> YOUR OBJECTIVE
Select every line in the entries below that contains the string "account", and copy each of those lines. Case counts.

[Entries on finding words and elements]
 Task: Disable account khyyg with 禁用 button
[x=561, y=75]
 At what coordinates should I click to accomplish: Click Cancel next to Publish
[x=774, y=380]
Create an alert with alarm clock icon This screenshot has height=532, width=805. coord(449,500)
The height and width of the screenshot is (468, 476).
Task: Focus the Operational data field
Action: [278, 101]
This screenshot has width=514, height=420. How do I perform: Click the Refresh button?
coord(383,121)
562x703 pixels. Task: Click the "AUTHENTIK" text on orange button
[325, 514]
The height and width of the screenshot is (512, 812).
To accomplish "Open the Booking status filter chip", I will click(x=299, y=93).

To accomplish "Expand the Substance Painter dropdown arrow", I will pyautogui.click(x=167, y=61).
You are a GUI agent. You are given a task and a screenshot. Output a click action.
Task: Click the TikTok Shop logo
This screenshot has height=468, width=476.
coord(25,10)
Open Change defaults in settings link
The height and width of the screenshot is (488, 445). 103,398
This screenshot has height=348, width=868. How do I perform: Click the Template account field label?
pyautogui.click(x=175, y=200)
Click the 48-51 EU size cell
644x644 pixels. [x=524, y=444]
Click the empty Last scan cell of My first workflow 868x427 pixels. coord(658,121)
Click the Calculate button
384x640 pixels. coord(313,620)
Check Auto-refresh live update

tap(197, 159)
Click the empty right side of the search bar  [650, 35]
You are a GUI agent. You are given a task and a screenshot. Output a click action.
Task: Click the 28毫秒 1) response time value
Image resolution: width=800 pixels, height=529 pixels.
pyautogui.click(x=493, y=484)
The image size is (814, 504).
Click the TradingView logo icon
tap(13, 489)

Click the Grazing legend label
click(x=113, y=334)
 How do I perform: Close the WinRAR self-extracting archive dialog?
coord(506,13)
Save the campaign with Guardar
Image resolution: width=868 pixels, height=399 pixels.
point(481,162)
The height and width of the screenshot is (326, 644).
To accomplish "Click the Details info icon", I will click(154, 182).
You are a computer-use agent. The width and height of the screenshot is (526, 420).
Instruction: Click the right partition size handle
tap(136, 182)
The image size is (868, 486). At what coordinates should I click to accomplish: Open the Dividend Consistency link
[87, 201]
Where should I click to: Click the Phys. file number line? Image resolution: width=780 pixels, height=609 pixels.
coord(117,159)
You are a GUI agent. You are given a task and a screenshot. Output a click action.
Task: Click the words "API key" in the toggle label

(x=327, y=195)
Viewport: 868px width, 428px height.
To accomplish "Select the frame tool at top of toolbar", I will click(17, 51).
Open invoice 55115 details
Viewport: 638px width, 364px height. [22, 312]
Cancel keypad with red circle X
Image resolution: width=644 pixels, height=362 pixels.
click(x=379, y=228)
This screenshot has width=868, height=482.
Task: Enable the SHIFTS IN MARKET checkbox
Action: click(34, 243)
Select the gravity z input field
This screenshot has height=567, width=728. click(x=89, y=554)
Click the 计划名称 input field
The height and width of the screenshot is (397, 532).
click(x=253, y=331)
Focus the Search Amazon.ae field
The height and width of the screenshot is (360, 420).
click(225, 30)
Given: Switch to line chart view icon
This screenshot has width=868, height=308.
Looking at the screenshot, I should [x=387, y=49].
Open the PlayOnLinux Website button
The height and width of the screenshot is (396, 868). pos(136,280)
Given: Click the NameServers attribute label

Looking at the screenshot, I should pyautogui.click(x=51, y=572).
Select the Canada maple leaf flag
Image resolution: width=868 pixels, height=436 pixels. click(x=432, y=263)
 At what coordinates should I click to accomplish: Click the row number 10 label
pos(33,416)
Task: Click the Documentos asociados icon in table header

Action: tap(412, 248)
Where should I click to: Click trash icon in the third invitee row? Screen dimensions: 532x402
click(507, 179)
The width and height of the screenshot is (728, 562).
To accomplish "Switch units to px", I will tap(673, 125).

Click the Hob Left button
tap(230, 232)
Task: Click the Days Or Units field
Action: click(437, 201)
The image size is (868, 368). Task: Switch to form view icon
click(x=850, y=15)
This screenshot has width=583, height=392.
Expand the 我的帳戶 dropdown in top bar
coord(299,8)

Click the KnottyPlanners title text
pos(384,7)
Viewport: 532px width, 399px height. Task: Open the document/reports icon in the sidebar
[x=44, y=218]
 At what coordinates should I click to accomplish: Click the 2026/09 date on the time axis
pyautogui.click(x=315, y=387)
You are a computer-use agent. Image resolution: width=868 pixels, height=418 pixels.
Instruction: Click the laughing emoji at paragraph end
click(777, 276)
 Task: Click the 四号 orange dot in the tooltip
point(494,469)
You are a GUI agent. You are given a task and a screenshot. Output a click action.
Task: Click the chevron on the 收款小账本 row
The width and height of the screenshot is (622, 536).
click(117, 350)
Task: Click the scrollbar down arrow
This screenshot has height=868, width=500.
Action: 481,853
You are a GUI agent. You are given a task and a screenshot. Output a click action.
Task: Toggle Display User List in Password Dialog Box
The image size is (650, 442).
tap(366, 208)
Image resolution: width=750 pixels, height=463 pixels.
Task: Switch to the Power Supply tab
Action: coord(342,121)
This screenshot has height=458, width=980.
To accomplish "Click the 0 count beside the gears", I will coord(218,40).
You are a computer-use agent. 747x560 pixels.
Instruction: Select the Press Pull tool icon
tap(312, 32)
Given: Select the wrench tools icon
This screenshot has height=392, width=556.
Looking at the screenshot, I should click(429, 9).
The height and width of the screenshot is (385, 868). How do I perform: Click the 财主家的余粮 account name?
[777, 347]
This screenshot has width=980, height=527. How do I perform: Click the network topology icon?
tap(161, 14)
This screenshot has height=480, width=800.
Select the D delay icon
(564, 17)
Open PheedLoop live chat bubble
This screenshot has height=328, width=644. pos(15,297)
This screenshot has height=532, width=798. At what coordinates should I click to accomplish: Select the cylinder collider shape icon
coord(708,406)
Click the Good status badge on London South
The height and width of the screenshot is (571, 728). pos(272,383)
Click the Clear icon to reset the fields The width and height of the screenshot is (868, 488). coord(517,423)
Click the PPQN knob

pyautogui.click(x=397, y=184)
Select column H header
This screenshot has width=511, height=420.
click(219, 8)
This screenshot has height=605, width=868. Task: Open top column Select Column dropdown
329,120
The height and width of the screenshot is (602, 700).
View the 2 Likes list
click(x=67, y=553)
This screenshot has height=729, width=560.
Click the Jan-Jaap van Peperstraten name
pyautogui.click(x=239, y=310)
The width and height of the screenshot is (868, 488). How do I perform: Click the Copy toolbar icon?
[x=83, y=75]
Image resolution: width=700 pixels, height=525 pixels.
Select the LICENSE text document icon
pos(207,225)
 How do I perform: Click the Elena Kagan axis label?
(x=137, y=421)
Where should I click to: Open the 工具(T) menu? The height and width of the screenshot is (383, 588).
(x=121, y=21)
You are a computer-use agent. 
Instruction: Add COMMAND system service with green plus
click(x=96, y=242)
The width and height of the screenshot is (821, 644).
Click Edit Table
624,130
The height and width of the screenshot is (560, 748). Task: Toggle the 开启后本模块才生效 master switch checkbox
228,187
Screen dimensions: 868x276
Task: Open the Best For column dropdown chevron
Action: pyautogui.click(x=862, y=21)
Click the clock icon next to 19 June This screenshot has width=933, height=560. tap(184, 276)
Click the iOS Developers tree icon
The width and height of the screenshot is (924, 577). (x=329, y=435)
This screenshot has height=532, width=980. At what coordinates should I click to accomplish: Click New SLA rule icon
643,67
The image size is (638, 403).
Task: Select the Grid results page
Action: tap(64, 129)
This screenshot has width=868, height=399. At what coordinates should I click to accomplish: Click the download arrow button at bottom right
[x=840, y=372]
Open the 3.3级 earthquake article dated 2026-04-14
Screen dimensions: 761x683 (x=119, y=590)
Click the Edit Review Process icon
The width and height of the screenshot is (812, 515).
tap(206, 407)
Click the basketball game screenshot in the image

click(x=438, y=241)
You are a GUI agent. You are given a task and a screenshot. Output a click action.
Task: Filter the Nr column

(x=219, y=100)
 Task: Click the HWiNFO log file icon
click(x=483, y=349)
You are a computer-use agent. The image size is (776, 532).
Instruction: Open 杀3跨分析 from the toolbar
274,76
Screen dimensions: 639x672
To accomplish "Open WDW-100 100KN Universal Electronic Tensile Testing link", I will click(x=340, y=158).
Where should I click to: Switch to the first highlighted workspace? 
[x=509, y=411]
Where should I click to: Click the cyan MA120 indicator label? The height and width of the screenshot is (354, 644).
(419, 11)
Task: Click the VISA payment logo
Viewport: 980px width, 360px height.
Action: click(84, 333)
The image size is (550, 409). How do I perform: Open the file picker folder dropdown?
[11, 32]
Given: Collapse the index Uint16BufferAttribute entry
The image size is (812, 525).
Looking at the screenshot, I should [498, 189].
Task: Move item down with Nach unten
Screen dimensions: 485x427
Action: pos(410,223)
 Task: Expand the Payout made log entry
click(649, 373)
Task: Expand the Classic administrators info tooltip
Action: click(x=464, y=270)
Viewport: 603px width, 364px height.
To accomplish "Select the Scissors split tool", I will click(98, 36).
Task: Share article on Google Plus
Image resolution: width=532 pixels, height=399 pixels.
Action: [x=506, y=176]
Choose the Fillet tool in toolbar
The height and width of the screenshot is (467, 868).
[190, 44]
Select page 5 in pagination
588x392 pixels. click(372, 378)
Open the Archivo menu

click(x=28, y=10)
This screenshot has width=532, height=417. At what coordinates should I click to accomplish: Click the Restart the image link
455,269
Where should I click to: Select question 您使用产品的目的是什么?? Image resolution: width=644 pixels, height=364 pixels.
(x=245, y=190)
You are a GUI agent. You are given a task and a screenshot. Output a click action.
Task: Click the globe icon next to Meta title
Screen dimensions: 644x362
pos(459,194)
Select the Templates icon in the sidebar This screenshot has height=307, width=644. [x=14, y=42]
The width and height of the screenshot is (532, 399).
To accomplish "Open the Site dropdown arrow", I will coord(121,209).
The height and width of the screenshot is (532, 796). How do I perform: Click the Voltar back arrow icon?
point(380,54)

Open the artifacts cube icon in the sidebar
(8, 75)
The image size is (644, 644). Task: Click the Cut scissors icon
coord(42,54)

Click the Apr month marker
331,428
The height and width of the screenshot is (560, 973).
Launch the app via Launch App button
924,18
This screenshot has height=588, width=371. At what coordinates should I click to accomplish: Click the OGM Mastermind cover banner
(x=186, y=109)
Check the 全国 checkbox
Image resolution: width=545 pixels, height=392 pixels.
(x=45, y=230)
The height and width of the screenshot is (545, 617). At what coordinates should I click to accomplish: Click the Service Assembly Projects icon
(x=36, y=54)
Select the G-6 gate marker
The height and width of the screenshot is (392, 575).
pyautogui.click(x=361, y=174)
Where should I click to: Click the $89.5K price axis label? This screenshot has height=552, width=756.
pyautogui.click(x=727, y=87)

> SOLUTION BELOW
 Task: Disable account khyyg with 禁用 button
This screenshot has height=348, width=868. How do I perform: Click the Template account field label?
The height and width of the screenshot is (385, 868). How do I perform: Click the 财主家的余粮 account name?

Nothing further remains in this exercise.